* BRANO DI TESTO
++++++++++

Le prime due edizioni sono state condotte dalla stessa Silvia Gribaudi, mentre le successive sono state affidate all’organizzazione e al pensiero di Barbara Boiocchi, docente dell’Accademia Carrara ed esperta di improvvisazione della danza, e alla conduzione di Silvia Briozzo , attrice, formatrice e regista, che lavora da sempre sul teatro come forma di autentica espressione e inclusione. Il laboratorio, come riportato nella sua presentazione, ha l’obiettivo di «promuovere la consapevolezza corporea come strumento di relazione e libertà, per decostruire stereotipi, mostrare la bellezza, la vulnerabilità, la diversità espressiva di un corpo adulto/maturo».

Ho avuto la fortuna di assistere lo scorso anno alla performance finale di questo laboratorio e sono stata colpita non solo dalla bellezza della composizione scenica, ma dalla forza, dalla potenza di questo gruppo di donne in scena. Ho chiesto quindi a Silvia Briozzo di raccontarmi questo progetto.

CP: Che cos’è il laboratorio «Over 60»?

SB: Il laboratorio «Over 60» è uno spazio di espressione artistica, nato prima con la danza e poi con il teatro, dove lavoriamo insieme a ventina di donne «over sessanta» sperimentando e indagando molto liberamente temi che ci interessano. Per esempio, quest’anno faremo quattro incontri monografici su artiste, pittrici, scultrici, fotografe. Diciamo che le tematiche sono più un pretesto che il vero oggetto della nostra ricerca, che resta principalmente la liberazione del corpo. La maggior parte delle donne che partecipano al laboratorio ha in realtà più di settant’anni. Quando pensiamo a signore di quest’età, pensiamo che non abbiano più un corpo aitante, conforme e che questo condizioni molto la loro vita. Quello che ho visto, con questo laboratorio, è che non è affatto così. Al contrario, queste signore hanno una grandissima libertà espressiva e anche una grande leggerezza nel lavorare con il corpo. È come se avessero in un certo senso superato una soglia e fossero intimamente più libere delle donne e degli uomini giovani. Hanno una disponibilità, una curiosità, una predisposizione all’incontro, una messa in gioco straordinaria.

++++++++++

(Voci per individuare parole ed elementi)
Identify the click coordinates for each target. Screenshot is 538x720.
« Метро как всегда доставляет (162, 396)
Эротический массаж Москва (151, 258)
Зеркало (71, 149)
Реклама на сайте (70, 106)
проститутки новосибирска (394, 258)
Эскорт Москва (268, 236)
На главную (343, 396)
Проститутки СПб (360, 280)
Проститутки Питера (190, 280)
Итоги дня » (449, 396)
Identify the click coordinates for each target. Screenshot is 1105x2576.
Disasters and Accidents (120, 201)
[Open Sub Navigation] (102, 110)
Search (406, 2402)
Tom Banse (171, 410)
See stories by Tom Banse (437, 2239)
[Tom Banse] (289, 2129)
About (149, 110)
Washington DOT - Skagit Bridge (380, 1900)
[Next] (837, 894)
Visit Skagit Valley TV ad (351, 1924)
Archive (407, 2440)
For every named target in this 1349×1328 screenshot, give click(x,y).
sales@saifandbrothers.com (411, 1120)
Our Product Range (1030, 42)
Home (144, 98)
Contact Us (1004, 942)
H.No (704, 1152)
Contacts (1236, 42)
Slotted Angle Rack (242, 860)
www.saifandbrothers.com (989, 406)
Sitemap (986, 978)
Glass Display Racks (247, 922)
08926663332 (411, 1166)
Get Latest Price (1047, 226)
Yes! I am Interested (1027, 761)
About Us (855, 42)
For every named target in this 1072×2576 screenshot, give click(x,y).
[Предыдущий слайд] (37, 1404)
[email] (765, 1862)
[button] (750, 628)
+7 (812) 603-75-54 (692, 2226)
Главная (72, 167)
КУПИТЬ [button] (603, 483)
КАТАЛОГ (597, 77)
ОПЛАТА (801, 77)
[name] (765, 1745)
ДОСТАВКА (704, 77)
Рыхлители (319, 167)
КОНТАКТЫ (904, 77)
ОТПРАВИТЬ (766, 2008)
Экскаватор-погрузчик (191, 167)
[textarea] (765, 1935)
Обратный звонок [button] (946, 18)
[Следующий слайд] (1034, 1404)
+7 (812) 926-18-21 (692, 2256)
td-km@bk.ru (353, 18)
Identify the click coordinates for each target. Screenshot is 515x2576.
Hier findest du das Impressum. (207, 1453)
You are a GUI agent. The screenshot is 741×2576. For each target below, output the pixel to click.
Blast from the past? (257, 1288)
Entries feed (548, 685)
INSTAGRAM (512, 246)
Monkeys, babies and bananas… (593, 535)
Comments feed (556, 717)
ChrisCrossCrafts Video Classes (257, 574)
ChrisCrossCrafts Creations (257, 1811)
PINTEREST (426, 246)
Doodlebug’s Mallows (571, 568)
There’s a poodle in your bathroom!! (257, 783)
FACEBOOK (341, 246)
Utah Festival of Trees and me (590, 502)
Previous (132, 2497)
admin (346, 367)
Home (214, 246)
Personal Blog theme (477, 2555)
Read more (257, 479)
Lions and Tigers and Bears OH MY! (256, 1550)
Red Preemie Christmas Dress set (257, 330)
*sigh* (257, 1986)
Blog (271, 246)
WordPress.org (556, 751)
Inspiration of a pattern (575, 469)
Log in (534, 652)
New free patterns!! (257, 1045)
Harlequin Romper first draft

++++++++++

* COMPLETA QUANTO SEGUE
(a) Stabilisci se le affermazioni (i), (ii) e (iii) concordano con il brano sul laboratorio «Over 60», rispondendo sì o no e citando alla lettera le parole del brano che lo decidono: (i) le prime due edizioni sono state condotte da Silvia Gribaudi; (ii) la maggior parte delle partecipanti ha meno di settant'anni; (iii) quest'anno sono previsti quattro incontri monografici su artiste.
(b) Prosegui il brano sul laboratorio «Over 60» dal punto in cui si ferma.
L'elenco non ha alcun ruolo in questo lavoro.

* RISPOSTE PER COMPITO
(a)
(i) Sì: «Le prime due edizioni sono state condotte dalla stessa Silvia Gribaudi».
(ii) No: «La maggior parte delle donne che partecipano al laboratorio ha in realtà più di settant’anni».
(iii) Sì: «quest’anno faremo quattro incontri monografici su artiste, pittrici, scultrici, fotografe».

(b)
CP: Questo spazio performativo collettivo è quindi l’occasione per sperimentare insieme con il corpo?

SB: Questo spazio teatrale performativo di condivisione è una sorta di zona di comfort, ma anche di rischio, di messa a nudo e di scoperta. Inoltre, è un luogo di ascolto reciproco e solidarietà. Ho visto queste donne raccontarsi e sostenersi l’un l’altra. Non ho mai assistito a situazioni di competizione o di presa di spazio di qualcuna rispetto alle altre. Il laboratorio è diventato uno spazio in cui esserci pienamente insieme alle altre. Uno spazio di autenticità.

CP: Come avviene questo viaggio teatrale collettivo?

SB: Io ho sviluppato in questi anni un’attenzione millimetrica alla persona. Il mio obiettivo nei laboratori è quello di far emergere la bellezza di persone che altrimenti non sarebbero viste. A me viene sempre in mente la parola «invisibili». Ecco, mi interessa dare visibilità all’invisibile. Credo sia possibile cancellare l’invisibilità solo attraverso una tensione verso l’autenticità. Bisogna fare in modo che le persone si sentano al centro di un processo dove tutto quello che culturalmente le estromette sparisca. Il laboratorio si trasforma quindi in un luogo di svelamento di bellezza. Le signore che possiamo vedere al mercato, in scena si trasformano in opere d’arte. Io cerco di metterle a loro agio il più possibile perché possano sentire e gustare le sfumature di questo divenire, che diventa anche trasformazione dello sguardo su di sé. La trasformazione avviene nella consapevolezza della differenza tra un gesto e un altro, tra un tempo e un altro, tra una parola detta o un’altra. Infine, questa trasformazione si fa corale e i corpi ne diventano uno solo: un corpo collettivo.

CP: La cosa interessante è che la creazione di questo corpo collettivo a me ha dato la sensazione che diventasse anche un corpo politico. E quindi quando ho visto quest’ensemble di donne sulla scena, l’ho sentito liberatorio non solo per loro, ma anche per me. L’ho letto un po’ come un manifesto di quello che si potrebbe fare se riuscissimo a rendere i nostri corpi di donne un corpo politico unico con un peso forte nella dimensione pubblica.

SB: Esatto. Loro sono diventate un corpo unico, politico, capace di esprimere leggerezza, ma anche autorevolezza, consapevolezza di affermarsi senza vergogna. In qualche forma questa libertà è contagiosa.

La performance esito del laboratorio «Over 60» quest’anno non sarà all’interno dell’edizione di maggio di «Orlando», ma è stata programmata sempre all’interno delle attività del festival per novembre 2023. Teniamo gli occhi aperti sul lavoro di questo gruppo meraviglioso di donne che con la loro performance raccontano di un modo nuovo e potente di vivere la maturità.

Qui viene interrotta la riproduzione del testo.